● How to complete this task: Return nothing but the lines from the one with "iPhone 16 Pro (173, 2410)" through the one with "Page (62, 2065)" in the data below, word for word and without pictures.

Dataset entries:
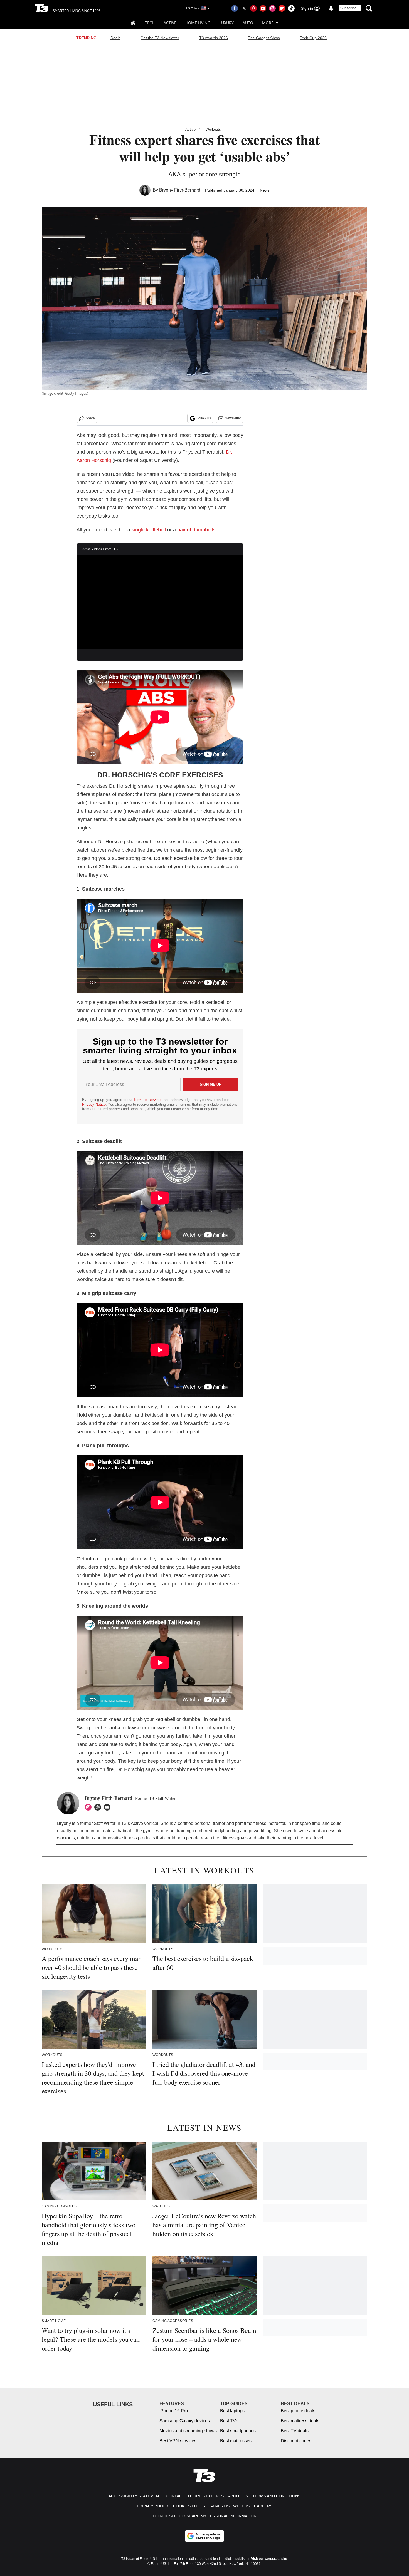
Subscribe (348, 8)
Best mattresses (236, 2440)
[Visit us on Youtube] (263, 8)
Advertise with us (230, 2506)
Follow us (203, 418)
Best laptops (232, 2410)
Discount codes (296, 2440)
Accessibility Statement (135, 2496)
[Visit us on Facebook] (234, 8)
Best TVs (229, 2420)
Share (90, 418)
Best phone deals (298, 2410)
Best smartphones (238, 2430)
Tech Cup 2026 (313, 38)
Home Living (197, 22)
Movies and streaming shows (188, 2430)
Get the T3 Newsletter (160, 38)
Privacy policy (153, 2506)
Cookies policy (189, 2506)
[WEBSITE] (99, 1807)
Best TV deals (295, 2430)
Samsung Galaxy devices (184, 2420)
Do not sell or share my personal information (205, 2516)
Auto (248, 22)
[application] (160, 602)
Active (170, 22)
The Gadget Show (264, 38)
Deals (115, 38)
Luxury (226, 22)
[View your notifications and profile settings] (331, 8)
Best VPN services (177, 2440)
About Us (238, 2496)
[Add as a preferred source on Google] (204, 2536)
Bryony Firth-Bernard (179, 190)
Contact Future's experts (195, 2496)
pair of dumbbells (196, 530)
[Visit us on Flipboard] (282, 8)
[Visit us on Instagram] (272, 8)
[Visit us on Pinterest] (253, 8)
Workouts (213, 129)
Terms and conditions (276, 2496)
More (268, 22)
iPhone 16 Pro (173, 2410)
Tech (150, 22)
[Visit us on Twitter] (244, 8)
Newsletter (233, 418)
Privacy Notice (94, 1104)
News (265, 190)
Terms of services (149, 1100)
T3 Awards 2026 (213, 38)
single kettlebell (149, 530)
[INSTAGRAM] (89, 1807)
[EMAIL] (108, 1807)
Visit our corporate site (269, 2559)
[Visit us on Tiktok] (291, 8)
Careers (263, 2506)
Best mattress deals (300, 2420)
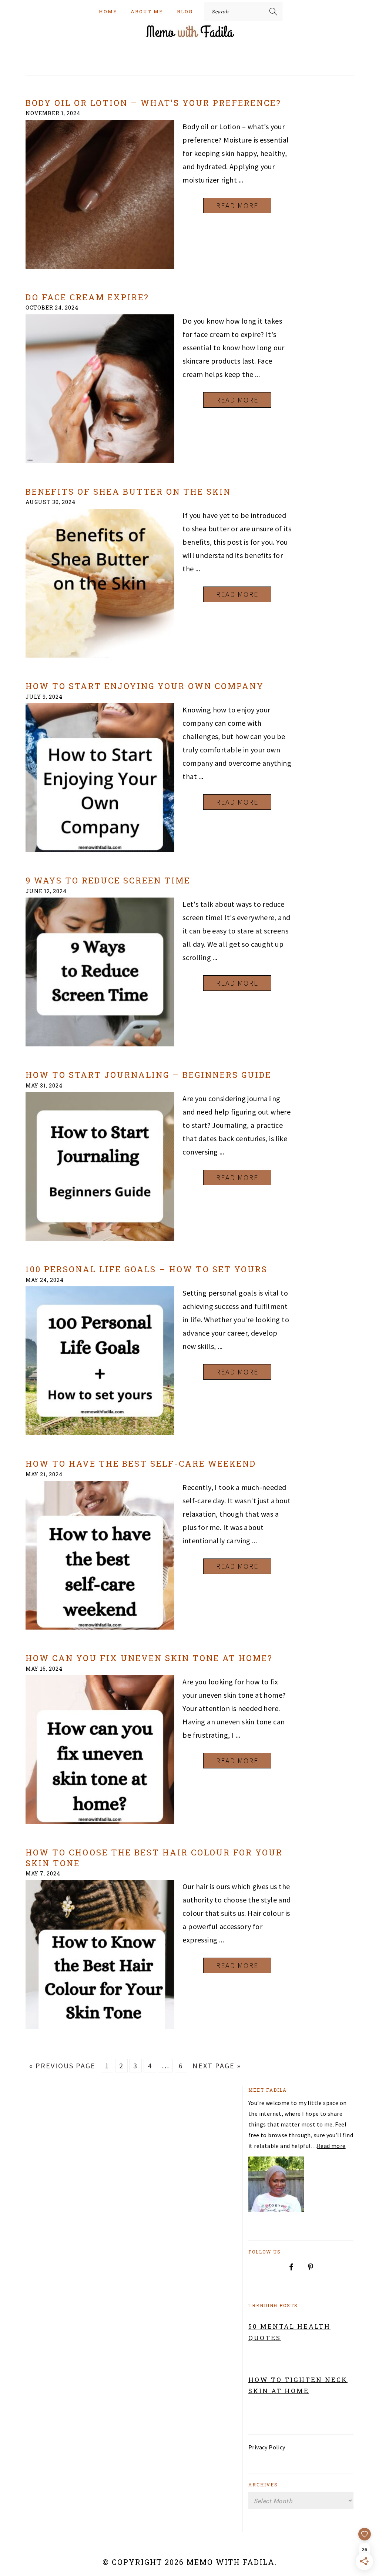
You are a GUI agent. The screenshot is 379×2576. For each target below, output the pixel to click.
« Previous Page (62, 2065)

---

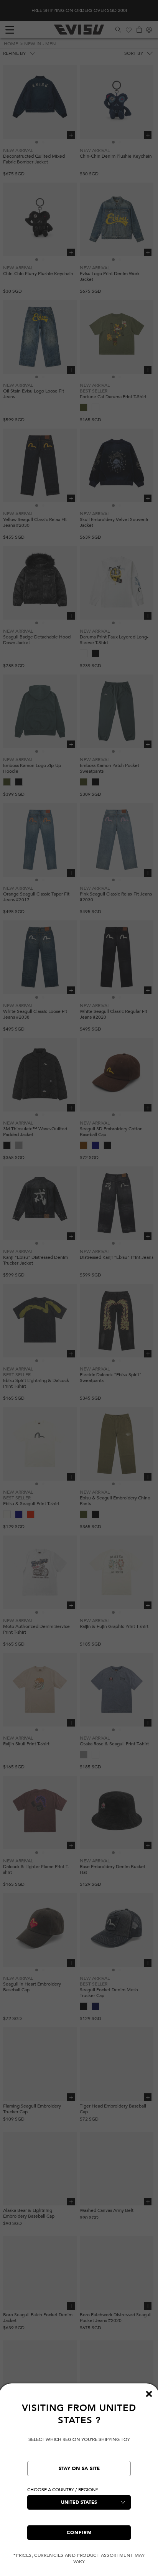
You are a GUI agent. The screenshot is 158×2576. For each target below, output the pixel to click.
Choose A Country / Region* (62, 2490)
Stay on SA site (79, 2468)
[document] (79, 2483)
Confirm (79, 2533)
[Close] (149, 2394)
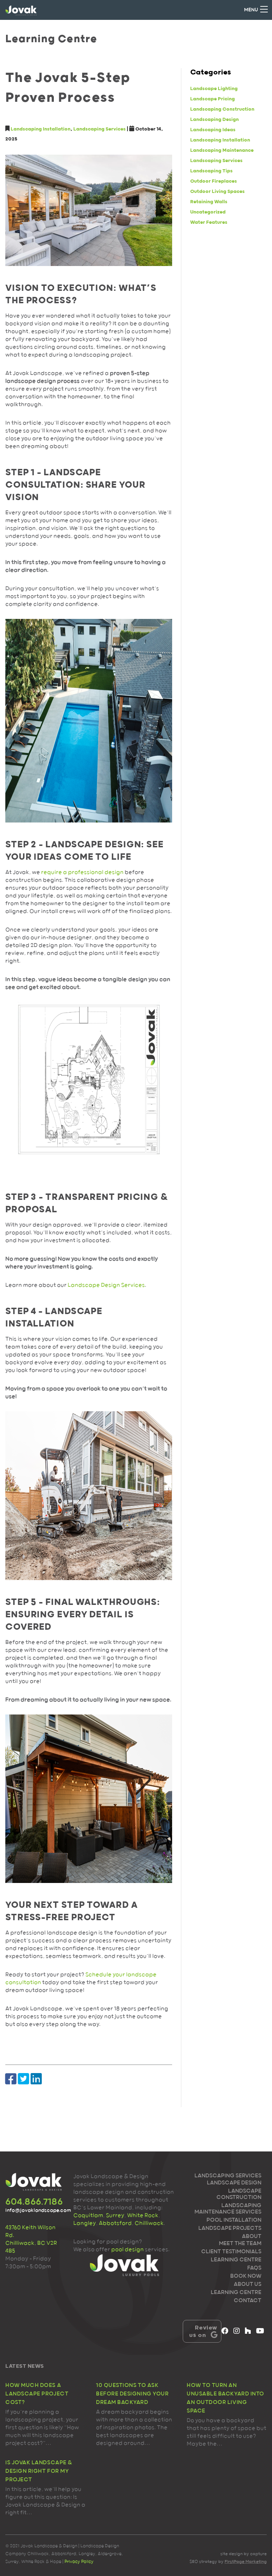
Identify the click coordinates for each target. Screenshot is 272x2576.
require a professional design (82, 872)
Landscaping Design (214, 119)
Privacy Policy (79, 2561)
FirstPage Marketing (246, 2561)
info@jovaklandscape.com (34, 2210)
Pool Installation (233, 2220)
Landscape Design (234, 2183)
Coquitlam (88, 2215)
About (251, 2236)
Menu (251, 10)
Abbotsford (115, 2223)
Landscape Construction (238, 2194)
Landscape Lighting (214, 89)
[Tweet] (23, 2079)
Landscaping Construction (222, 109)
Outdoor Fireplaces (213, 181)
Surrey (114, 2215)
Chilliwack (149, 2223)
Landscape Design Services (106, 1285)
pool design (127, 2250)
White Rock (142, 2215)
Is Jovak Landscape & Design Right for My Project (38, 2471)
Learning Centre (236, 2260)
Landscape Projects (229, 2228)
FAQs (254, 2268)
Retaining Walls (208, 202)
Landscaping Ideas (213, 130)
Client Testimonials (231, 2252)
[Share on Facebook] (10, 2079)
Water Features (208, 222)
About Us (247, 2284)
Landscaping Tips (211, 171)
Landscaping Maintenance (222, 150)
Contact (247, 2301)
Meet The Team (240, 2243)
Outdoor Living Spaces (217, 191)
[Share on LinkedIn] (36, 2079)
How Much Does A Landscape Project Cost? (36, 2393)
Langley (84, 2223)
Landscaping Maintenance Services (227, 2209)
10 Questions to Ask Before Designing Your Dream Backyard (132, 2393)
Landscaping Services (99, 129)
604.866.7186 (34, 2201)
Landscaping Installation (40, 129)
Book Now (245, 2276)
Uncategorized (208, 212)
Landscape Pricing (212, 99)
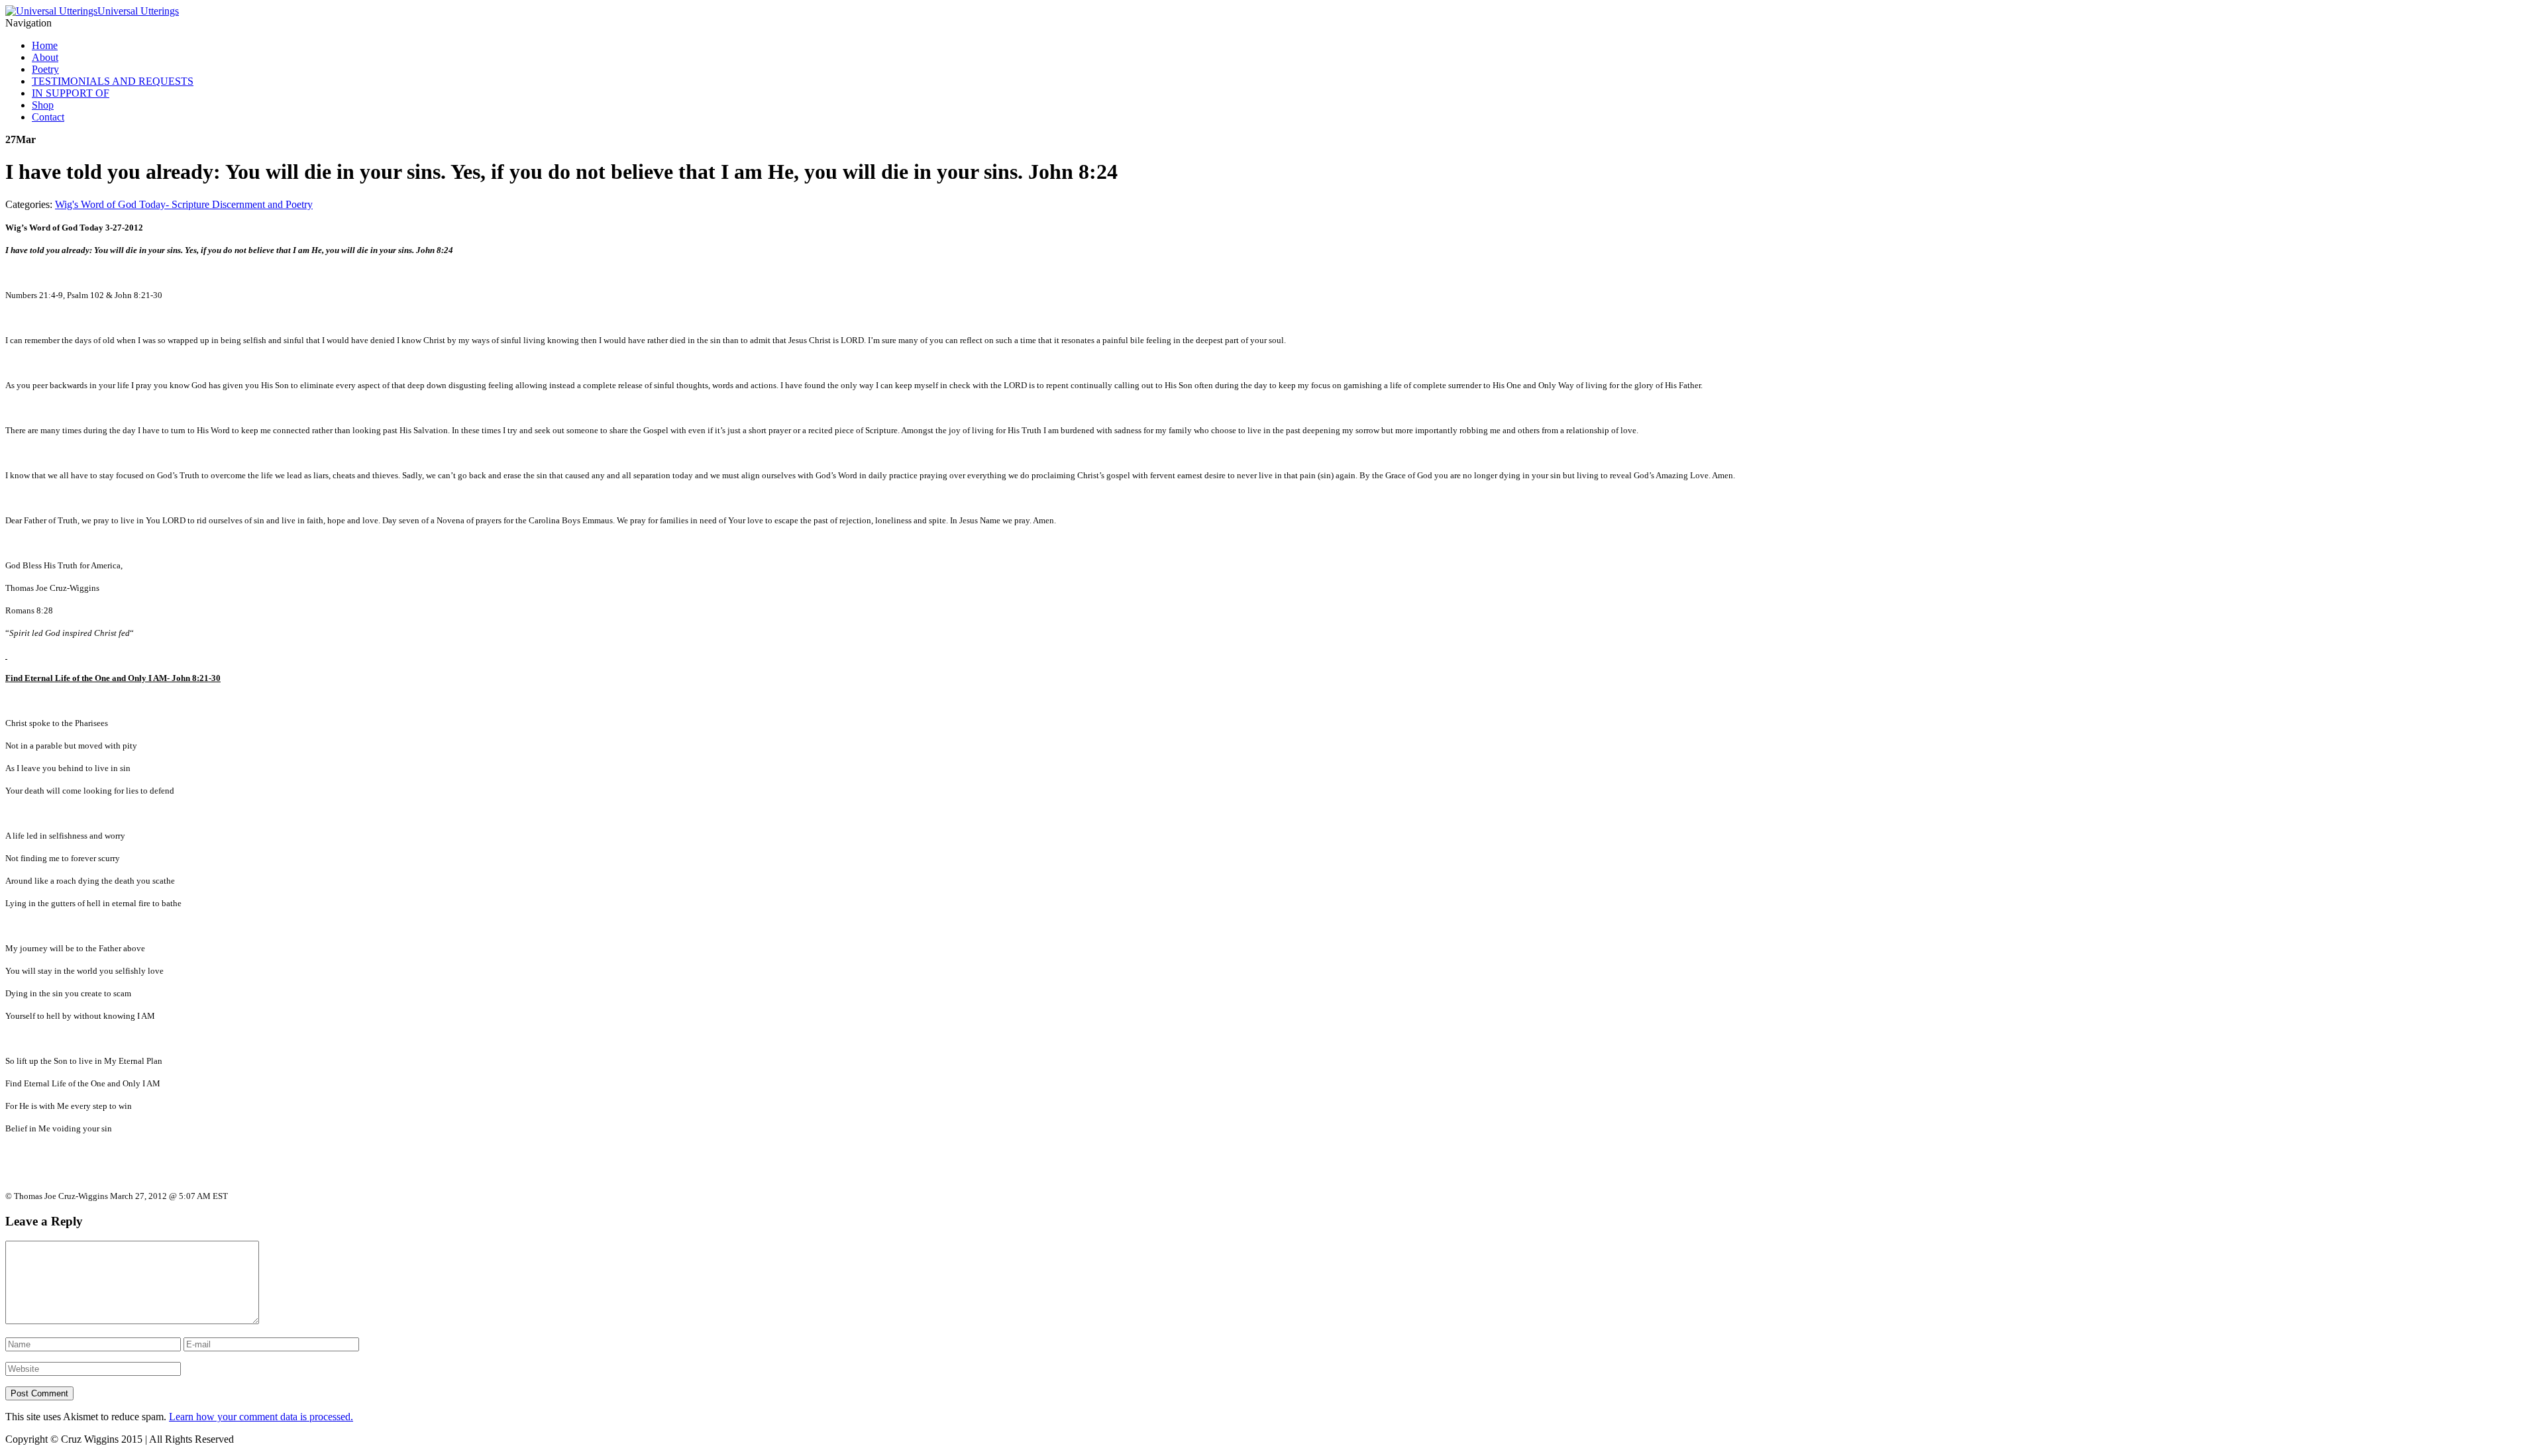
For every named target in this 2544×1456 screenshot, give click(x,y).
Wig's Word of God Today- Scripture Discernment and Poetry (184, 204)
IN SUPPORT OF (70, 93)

● Result of this task:
iPhone 16 Pro (173, 2410)
Tech (150, 22)
[Visit us on Twitter] (244, 8)
Newsletter (233, 418)
Privacy Notice (94, 1104)
News (265, 190)
Terms of services (149, 1100)
T3 Awards 2026 (213, 38)
single kettlebell (149, 530)
[INSTAGRAM] (89, 1807)
[EMAIL] (108, 1807)
Visit our corporate site (269, 2559)
[Visit us on Tiktok] (291, 8)
Careers (263, 2506)
Best mattress deals (300, 2420)
You are a GUI agent. The screenshot is 379×2576. For each target below, output the pixel to click.
« Previous Page (62, 2065)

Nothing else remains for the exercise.